## SOURCE INFORMATION
========================

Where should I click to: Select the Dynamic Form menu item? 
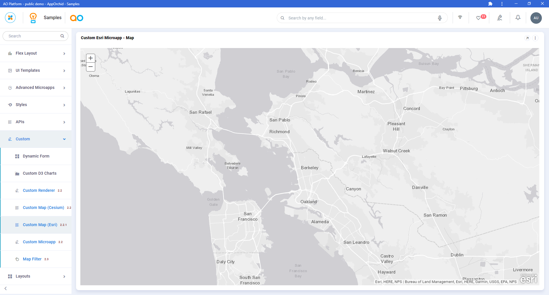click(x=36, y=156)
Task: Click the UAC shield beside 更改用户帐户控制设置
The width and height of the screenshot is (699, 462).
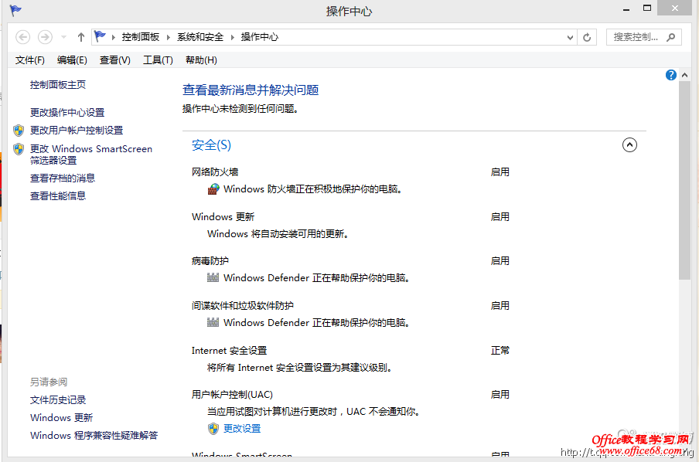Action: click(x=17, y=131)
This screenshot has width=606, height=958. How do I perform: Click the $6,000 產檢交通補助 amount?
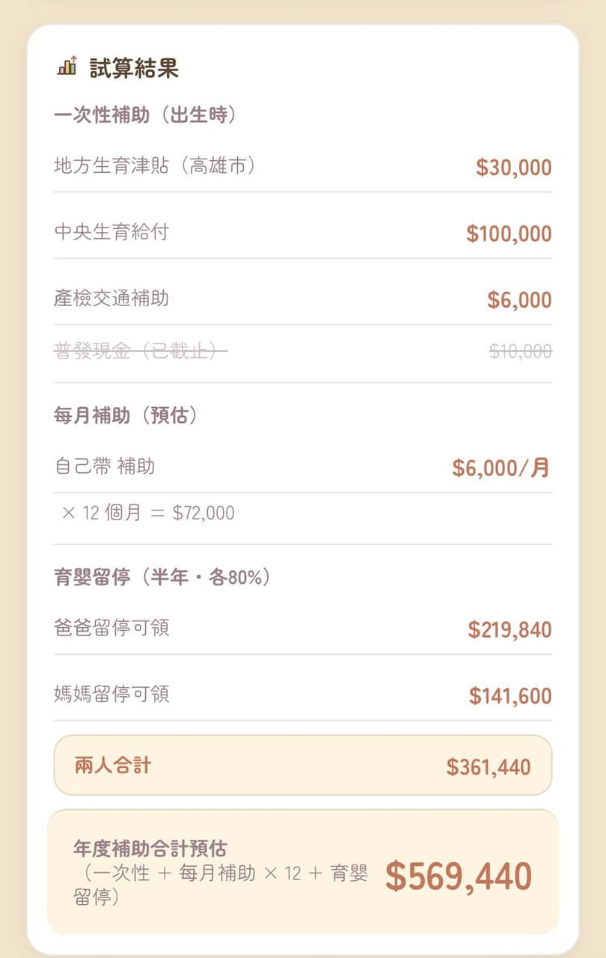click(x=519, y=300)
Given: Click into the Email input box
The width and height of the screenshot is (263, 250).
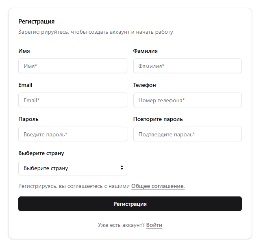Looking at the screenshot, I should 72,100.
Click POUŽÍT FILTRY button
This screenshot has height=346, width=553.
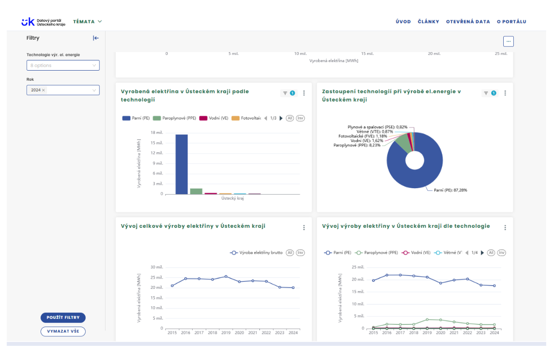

========================

## TASK TO CARRY OUT
A verbatim printout of the entries above is expected, free of pictures.

## ANSWER AREA
Where should I click to: Select the Dynamic Form menu item? 
click(x=36, y=156)
Task: Click the UAC shield beside 更改用户帐户控制设置
The width and height of the screenshot is (699, 462).
Action: click(x=17, y=131)
This screenshot has width=606, height=958. How do I perform: Click the $6,000 產檢交通補助 amount?
click(x=519, y=300)
Given: Click into the Email input box
The width and height of the screenshot is (263, 250).
Looking at the screenshot, I should 72,100.
Click POUŽÍT FILTRY button
This screenshot has height=346, width=553.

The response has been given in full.